Edge has designed and facilitated field experiences for 25 course sections, guided four directed studies, coordinated three graduate reading programs and developed a new field-based course. She has also secured eight internal grants totaling $28,400 to conduct and disseminate scholarship of teaching. Edge served as the co-lead investigator for an external Department of Education grant for $50,000 on effective educator development. A student evaluation stated that Edge “exudes a desire to teach and help others learn, knowledge of current practice and theory, deep understanding of content and teacher needs, and an attitude that inspires others to become engaged in the learning process and work at hand.”
Kakas teaches ceramics. His work has been featured in more than 50 solo and group exhibitions and is part of permanent collections at museums in China, South Korea, Australia, Indonesia, Romania and the United States. Kakas was awarded the Silver Prize at the 5th Korean World Ceramic Biennale and a Demonstrator at the 45th National Council of Education on the Ceramic Arts Conference. He updated the NMU ceramics curriculum and overhauled the studio, increasing efficiency and interaction. He has implemented teaching methodologies that help students develop sustainable studio practices for art production. Most recently, he and a group of students constructed the first soda kiln in Indonesia.

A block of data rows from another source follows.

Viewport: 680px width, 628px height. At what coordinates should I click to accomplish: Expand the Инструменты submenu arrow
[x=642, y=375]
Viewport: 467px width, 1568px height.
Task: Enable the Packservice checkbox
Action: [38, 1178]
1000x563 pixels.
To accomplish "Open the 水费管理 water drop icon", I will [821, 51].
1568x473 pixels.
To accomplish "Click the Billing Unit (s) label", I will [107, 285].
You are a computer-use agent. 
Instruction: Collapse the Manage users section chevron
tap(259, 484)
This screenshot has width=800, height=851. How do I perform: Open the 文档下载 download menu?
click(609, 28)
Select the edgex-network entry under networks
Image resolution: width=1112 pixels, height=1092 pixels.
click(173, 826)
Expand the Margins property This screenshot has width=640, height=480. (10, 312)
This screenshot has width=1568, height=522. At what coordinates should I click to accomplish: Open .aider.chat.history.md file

Cumberlidge has directed master’s and doctoral research in Europe, Asia and Africa. His research focuses on the systematics, evolution and conservation of African freshwater crabs and he is recognized as a world expert in this field. He founded and chairs the IUCN Freshwater Crustacean Specialist Group and led the IUCN Red List extinction risk assessment of the world’s freshwater crabs. Cumberlidge has described 42 new species and eight new genera of freshwater crabs. He will be awarded a Higher Doctorate (DSc) from the University of Hull in the United Kingdom.
Galbreath has used funding from the National Science Foundation and from NMU to support his research investigating interactions between small mammals and parasites. His overall goal is to understand how climate fluctuations affect the evolution of both hosts and parasites. Galbreath has made two trips to Canada and two trips to Mongolia to collect specimens for his research. He included NMU undergraduate and graduate students on all of these trips. He has also done extensive specimen collection in the Upper Peninsula.
Ziat has published more than 30 papers and given numerous conference presentations and demonstrations in her research area. She studies how humans interact with computers and machines and how the brain processes touch information. Ziat has received professional recognition for her work, including NMU’s Excellence in Scholarship Award and a fellowship to conduct research at the University of Tampere in Finland.
Brady has incorporated academic service learning projects in his classes for most of his 20-year career at NMU. This past year, he and students in his advanced multimedia journalism class produced a documentary titled “Boxed In.” The film addressed the “dark store” issue in Michigan and featured interviews with local officials, state lawmakers. lobbyists from both sides of the issue and the current Chief Judge of the Michigan Tax Tribunal. The documentary has played to standing room-only crowds, aired on WNMU-TV and made its way through the halls of the Capitol in Lansing.